Data excerpts
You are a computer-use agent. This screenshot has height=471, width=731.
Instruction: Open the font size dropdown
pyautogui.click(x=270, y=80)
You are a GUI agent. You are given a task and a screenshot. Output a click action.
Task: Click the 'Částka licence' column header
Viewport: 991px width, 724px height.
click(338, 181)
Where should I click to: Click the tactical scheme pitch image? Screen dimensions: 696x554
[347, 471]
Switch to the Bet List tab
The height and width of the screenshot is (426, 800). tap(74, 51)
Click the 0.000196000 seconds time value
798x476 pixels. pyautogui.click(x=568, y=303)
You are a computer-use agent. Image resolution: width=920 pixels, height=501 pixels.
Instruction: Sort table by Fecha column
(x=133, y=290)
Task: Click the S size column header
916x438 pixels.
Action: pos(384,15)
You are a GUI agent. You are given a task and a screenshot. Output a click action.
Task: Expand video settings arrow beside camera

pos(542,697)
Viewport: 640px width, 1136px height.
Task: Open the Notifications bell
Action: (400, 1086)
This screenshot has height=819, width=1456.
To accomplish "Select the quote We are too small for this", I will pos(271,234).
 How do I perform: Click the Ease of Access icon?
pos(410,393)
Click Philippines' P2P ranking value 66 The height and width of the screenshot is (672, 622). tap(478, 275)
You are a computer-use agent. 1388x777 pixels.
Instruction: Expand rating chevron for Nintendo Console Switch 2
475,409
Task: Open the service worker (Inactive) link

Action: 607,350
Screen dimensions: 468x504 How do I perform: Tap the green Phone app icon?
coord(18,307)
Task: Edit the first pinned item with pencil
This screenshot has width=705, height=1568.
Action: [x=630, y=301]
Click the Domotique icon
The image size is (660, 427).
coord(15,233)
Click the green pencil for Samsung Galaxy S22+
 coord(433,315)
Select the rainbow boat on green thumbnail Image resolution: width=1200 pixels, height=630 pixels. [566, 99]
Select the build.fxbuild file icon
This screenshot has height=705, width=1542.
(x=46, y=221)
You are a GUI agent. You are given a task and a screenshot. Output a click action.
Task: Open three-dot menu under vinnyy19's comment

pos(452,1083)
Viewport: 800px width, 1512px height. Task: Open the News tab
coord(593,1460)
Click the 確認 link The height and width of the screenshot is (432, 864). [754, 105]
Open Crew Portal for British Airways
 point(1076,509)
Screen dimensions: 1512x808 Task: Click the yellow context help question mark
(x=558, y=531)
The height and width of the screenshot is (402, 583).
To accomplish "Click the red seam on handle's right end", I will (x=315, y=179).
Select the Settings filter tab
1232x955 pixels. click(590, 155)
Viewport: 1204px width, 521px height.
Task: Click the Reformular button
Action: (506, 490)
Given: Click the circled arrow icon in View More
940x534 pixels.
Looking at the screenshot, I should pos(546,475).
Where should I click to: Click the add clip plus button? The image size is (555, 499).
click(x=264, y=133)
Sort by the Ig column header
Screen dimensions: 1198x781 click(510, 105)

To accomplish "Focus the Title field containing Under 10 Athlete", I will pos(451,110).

PROBLEM TO WORK ON: Copy each line of the data above that holds "will".

RESPONSE TO THE EXERCISE:
To accomplish "Select the quote We are too small for this", I will pos(271,234).
To accomplish "Click the red seam on handle's right end", I will (x=315, y=179).
To accomplish "Focus the Title field containing Under 10 Athlete", I will pos(451,110).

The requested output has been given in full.